In what is said to be a global first, researchers will look at ways to reuse the material, which can include seaweed, mussels and corals.
Scottish decom-missioning company CessCon Decom has teamed up with researchers at Abertay University for the project.
They say the collaboration could lead to a range of new products and materials that will, ultimately, help Scotland reach its net-zero goals.
It is believed the feasibility study, which is also supported by the Industrial Biotechnology Innovation Centre (IBioIC), could result in up to 40,000 tonnes of marine growth on oil and gas platform jackets being recycled over the next decade.
The figure is based on an estimate of 10% marine waste per decommissioned installation by weight, and an energy industry report highlighting a 400,000-tonne decommissioning pipeline.
European regulations prohibit energy companies from leaving behind any part of a disused platform, stating operators must return sites to a clean seabed.
At the end of a platform’s lifecycle, various types of marine species are found on the underwater jacket. Algae, seaweed, mussels, anemones and hard and soft coral can be found at different depths, depending on environmental conditions in the water.
CessCon environment and regulatory affairs director Karen Seath said: “As the North Sea oil and gas sector matures, the decommissioning sector has an incredibly important role to play in making sure the parts of those installations which are no longer in use and are required to be brought to shore are disposed of safely and responsibly.
“Our process is built around circular economy principles and we have set an ambitious target to reach the point where 100% of the decommissioned materials brought onshore are reused, reconditioned, refurbished or recycled.

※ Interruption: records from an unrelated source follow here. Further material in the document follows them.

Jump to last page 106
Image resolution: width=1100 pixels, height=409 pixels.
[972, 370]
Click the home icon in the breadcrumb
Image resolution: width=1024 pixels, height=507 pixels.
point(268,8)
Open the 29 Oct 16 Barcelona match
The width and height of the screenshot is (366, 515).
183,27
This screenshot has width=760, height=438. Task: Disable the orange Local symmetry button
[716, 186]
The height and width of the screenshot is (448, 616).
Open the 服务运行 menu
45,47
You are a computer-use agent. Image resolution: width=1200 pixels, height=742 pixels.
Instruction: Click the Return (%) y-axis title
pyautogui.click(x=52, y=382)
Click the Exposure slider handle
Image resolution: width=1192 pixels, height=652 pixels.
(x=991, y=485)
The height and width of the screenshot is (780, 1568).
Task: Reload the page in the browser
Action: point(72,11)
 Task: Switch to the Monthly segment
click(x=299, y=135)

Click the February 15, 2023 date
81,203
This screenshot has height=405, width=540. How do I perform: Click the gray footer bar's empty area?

“At the moment, marine growth is typically sent to landfill or incinerated, but we recognise the opportunity to do more and use this waste to support the supply chains of other sectors.”
She added: “There is also ongoing debate as to whether the clean seabed policy is in fact the best way forward, environmentally and financially.
“In other global markets, for instance, we have seen decommissioned infra-structure converted to artificial reefs and left in the sea, thereby maintaining the underwater ecosystem that is created over the course of the platform’s life.
“At this point in time, however, unless given dispensation, infrastructure in European waters at the end of its life must come out. We aim to reuse and recycle the material in the most environmentally-conscious way.”
Abertay University food science lecturer Boon-Seang Chu said: “This study is about understanding the nutritional composition of the marine growth retrieved from decommissioned rigs, whether onshore or offshore, and the feasibility of recovering proteins and fatty acids from the waste materials.
“The results of this work will help advise follow-on steps of the project.”